Vine may be the latest and greatest video sharing app, but don’t count musician Prince among those singing its praises.
NPG Records, Prince’s record label, recently sent a takedown request to Twitter over eight “unauthorized recordings” and “unauthorized synchronizations” posted to Vine, as The Next Web reports.
The request, sent on March 22, is one of the first sent to Twitter over its new video sharing service, which was only launched in January. That’s a lot of trouble for eight six-second clips.
Above: Maybe Prince is just too demanding?
The move, however, is not particularly new to Prince, who has gone out of his way to tackle unauthorized recordings of his performances, songs, and image. One major target — and for good reason — has been YouTube, which Prince has long accused of being willfuly ineffective when it comes to removing unathorized videos.
“They are clearly able [to] filter porn and pedophile material but appear to choose not to filter out the unauthorized music and film content which is core to their business success,” Prince told Reuters in 2007.

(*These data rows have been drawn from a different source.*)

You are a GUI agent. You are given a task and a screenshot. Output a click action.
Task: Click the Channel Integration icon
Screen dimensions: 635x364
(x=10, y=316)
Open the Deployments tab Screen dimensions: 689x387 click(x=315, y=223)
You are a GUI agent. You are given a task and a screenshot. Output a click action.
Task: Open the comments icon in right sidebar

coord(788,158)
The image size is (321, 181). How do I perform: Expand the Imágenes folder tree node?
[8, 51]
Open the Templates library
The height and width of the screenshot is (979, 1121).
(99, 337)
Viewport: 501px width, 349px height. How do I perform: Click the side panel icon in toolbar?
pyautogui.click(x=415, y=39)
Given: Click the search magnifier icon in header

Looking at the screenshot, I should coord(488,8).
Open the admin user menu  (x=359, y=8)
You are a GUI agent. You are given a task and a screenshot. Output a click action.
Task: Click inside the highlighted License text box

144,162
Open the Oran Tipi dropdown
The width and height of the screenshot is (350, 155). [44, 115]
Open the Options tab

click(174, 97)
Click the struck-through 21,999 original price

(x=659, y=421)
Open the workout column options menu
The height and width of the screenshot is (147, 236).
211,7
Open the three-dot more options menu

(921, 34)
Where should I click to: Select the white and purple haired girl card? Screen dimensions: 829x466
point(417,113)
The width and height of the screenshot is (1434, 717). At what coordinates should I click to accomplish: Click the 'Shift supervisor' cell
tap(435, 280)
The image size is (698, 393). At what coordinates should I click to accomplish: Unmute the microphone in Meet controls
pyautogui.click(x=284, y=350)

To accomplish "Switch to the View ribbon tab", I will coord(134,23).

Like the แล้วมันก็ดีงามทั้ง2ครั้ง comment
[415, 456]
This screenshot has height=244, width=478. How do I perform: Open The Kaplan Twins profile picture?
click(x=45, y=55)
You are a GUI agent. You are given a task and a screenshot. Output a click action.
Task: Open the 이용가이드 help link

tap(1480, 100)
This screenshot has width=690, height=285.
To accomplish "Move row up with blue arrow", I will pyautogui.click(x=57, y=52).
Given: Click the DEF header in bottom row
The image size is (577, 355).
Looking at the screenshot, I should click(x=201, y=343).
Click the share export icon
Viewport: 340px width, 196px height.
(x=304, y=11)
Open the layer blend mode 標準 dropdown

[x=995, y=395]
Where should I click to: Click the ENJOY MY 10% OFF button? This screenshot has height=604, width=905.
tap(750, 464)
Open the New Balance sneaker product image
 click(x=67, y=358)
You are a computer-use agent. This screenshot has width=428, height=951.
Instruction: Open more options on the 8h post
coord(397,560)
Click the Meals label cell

Slightly more intense was Prince’s not-at-all hypocritical decision to record a live version of Radiohead’s “Creep” and yank all fan recordings of the performance from YouTube. Radiohead wasn’t crazy about that particular move, and requested that YouTube restore the videos. (Radiohead eventually won that battle, though you wouldn’t think so after searching YouTube.)
While takedown requests are never “good” this latest one should at least be a promising sign for for Vine, which has clearly gotten large enough warrant attention from Prince.
As for Prince himself — well, today news is further proof that he’s an analog man alone in a digital world so cold.